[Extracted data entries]
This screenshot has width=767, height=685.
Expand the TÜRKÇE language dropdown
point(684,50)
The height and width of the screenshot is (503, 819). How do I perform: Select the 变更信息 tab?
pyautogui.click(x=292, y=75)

## Task details
Write the data above out again in full, with every word as given.

## Solution to the exercise
This screenshot has width=767, height=685.
Expand the TÜRKÇE language dropdown
point(684,50)
The height and width of the screenshot is (503, 819). How do I perform: Select the 变更信息 tab?
pyautogui.click(x=292, y=75)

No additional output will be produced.